YOUR OBJECTIVE
Give back exactly the first lines of the entries below, through the line with "Task: Click the green".

Excerpts from a dataset:
========

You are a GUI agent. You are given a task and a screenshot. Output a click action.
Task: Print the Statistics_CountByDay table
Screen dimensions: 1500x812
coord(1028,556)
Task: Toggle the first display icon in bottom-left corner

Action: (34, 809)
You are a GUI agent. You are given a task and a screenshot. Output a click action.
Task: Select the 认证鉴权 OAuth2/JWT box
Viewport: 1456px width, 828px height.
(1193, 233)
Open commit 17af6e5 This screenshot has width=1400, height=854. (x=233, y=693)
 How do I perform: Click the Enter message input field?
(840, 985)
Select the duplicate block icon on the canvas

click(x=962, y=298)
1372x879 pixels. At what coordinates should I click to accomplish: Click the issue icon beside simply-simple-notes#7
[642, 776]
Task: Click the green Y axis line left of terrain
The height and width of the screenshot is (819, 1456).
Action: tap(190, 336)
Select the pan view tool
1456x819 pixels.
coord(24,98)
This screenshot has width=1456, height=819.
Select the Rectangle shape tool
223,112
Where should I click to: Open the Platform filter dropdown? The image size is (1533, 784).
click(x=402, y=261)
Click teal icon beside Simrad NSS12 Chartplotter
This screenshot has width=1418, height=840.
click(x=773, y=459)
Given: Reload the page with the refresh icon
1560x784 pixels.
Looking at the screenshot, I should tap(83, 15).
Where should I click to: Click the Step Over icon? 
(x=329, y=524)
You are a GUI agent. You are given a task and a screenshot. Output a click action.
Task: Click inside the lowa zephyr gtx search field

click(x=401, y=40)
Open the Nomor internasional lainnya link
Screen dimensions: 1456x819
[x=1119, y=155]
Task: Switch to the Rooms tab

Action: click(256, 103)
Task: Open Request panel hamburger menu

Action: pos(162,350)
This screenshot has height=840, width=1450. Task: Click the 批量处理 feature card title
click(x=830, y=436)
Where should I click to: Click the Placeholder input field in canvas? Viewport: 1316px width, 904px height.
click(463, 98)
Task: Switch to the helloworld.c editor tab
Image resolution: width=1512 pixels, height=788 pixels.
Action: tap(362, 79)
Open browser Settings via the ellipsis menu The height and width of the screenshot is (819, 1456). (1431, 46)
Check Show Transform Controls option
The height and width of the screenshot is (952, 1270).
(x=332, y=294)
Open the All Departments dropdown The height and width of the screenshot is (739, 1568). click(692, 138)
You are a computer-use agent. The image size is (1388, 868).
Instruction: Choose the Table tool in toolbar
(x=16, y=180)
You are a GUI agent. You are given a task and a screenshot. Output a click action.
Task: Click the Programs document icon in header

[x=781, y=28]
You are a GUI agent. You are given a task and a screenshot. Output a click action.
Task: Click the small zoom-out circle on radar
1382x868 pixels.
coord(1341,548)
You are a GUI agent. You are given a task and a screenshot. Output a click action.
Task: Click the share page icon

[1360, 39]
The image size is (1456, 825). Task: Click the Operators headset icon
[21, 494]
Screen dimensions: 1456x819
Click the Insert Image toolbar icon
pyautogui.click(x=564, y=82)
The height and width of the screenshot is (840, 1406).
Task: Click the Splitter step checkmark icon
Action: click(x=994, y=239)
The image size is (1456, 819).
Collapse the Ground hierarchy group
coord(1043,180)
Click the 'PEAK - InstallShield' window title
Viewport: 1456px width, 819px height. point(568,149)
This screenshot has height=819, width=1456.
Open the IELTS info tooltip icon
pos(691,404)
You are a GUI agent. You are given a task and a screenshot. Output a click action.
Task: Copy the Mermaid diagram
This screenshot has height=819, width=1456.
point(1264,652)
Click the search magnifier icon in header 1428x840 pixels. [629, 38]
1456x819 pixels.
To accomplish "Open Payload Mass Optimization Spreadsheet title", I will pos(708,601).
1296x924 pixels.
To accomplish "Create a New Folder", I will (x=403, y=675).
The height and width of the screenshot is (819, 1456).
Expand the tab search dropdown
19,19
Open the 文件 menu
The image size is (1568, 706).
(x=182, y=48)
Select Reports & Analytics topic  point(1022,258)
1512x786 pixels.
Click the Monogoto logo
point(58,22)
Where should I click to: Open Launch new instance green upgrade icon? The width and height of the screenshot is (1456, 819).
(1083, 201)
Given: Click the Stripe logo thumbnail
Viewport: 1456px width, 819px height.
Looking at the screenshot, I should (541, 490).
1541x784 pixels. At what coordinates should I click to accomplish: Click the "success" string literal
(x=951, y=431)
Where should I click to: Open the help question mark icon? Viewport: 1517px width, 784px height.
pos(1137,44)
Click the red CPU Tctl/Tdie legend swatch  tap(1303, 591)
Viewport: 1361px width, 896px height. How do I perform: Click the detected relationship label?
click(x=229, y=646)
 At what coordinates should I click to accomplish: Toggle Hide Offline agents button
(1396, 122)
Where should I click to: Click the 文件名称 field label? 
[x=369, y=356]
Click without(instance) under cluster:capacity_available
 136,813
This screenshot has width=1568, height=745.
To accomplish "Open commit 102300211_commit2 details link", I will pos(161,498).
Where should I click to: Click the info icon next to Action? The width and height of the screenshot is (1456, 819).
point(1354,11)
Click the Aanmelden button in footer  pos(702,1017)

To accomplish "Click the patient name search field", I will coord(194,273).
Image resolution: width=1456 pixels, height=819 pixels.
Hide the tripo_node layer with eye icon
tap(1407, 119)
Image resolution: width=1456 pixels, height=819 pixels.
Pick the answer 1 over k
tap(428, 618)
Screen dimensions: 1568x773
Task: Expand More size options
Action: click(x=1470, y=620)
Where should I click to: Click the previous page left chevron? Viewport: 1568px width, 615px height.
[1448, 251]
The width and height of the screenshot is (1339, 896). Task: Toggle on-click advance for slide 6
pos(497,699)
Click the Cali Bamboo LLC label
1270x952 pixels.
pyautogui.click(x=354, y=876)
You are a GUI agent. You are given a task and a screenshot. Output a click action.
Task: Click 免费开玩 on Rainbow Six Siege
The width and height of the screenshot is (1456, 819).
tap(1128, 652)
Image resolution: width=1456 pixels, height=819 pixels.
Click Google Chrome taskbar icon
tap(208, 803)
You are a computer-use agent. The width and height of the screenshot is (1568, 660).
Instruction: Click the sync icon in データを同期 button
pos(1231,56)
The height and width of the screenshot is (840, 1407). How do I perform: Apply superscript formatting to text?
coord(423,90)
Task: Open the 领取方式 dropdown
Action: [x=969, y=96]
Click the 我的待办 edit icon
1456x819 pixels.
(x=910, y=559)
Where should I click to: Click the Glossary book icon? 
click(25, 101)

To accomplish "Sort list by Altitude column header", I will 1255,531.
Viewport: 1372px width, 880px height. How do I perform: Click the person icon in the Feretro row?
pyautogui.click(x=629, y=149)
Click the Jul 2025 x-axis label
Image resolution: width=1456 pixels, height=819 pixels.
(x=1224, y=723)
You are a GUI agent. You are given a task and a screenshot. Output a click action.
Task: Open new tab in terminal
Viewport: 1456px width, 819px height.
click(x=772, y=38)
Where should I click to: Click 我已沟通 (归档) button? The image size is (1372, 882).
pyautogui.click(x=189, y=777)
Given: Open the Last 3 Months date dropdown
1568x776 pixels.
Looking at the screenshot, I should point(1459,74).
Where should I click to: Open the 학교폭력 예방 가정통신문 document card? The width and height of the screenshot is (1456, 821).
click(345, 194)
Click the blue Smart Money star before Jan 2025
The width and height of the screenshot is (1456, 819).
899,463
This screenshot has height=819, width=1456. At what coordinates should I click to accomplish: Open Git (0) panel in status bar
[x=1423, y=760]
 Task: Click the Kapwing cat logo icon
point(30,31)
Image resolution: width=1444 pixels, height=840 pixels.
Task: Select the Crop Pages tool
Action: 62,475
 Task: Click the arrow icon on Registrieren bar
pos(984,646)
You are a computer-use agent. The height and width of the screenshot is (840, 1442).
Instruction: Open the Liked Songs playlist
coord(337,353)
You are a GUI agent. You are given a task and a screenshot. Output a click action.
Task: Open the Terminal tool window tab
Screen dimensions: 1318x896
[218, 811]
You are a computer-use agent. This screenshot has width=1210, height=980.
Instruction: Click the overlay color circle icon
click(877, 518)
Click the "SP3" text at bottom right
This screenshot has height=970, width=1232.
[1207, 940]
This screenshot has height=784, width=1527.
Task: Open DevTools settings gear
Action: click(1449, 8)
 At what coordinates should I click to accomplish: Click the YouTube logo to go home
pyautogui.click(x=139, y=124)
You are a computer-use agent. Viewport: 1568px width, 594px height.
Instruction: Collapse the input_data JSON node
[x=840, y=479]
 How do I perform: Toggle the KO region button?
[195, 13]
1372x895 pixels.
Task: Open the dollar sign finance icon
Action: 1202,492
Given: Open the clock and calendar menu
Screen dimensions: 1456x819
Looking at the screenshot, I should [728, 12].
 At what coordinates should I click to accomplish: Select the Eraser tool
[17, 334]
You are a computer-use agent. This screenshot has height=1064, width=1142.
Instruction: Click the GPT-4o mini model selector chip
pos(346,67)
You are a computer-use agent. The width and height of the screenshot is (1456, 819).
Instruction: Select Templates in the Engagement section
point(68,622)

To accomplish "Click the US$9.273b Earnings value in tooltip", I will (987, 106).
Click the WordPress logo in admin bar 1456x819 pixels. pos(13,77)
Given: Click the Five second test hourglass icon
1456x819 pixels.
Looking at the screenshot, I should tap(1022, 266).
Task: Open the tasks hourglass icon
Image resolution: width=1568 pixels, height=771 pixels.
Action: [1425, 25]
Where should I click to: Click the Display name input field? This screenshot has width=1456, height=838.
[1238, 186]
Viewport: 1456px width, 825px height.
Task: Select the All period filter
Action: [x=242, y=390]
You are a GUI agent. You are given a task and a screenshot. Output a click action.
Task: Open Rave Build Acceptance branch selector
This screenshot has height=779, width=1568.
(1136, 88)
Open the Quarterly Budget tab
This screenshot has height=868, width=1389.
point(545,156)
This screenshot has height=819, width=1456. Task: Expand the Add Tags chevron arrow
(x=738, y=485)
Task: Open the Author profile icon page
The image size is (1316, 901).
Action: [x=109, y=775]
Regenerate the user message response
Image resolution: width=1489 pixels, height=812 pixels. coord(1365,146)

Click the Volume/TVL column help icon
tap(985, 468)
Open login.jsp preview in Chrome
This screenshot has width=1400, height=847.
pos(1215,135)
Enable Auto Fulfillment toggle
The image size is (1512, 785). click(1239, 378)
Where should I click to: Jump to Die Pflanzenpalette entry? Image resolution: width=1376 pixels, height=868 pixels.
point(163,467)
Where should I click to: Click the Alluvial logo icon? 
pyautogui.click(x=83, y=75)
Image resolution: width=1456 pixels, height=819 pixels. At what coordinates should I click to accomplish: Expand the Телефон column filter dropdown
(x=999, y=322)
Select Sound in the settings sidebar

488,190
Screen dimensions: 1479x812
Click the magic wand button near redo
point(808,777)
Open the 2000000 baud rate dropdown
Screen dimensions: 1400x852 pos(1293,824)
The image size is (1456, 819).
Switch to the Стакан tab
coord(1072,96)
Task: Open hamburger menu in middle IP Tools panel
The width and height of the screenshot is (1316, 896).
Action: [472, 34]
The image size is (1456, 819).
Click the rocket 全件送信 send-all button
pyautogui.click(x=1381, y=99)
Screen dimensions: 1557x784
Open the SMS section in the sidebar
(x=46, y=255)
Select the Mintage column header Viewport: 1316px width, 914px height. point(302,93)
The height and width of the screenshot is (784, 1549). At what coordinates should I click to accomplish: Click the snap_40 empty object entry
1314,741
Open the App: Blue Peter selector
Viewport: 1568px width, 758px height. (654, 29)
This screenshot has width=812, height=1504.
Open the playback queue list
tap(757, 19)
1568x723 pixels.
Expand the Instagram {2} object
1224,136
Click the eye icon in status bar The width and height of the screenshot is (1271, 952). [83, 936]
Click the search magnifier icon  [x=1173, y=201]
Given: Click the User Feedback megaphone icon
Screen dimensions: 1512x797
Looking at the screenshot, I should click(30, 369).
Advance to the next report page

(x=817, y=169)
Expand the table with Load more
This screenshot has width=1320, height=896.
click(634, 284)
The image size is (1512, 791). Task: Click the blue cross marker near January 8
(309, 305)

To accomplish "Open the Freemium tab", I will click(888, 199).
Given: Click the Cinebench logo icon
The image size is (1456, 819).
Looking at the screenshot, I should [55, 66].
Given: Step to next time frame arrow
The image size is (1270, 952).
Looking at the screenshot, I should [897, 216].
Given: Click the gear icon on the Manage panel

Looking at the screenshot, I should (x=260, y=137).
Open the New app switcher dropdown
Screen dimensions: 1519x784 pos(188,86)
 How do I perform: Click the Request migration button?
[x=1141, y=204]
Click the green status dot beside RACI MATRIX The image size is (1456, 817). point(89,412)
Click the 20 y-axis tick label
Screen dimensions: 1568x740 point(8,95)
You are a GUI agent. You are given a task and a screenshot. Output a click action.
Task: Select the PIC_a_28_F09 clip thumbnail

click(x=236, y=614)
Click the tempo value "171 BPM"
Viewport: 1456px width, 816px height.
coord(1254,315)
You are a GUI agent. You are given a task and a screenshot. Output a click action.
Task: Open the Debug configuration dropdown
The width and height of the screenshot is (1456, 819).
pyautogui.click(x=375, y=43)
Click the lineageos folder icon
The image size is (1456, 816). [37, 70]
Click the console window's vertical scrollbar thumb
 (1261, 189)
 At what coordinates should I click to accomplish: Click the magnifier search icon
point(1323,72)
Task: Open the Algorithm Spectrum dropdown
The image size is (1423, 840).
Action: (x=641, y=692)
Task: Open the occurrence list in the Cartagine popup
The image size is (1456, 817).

========

OUTPUT FOR THIS EXERCISE
You are a GUI agent. You are given a task and a screenshot. Output a click action.
Task: Print the Statistics_CountByDay table
Screen dimensions: 1500x812
coord(1028,556)
Task: Toggle the first display icon in bottom-left corner

Action: (34, 809)
You are a GUI agent. You are given a task and a screenshot. Output a click action.
Task: Select the 认证鉴权 OAuth2/JWT box
Viewport: 1456px width, 828px height.
(1193, 233)
Open commit 17af6e5 This screenshot has width=1400, height=854. (x=233, y=693)
 How do I perform: Click the Enter message input field?
(840, 985)
Select the duplicate block icon on the canvas

click(x=962, y=298)
1372x879 pixels. At what coordinates should I click to accomplish: Click the issue icon beside simply-simple-notes#7
[642, 776]
Task: Click the green Y axis line left of terrain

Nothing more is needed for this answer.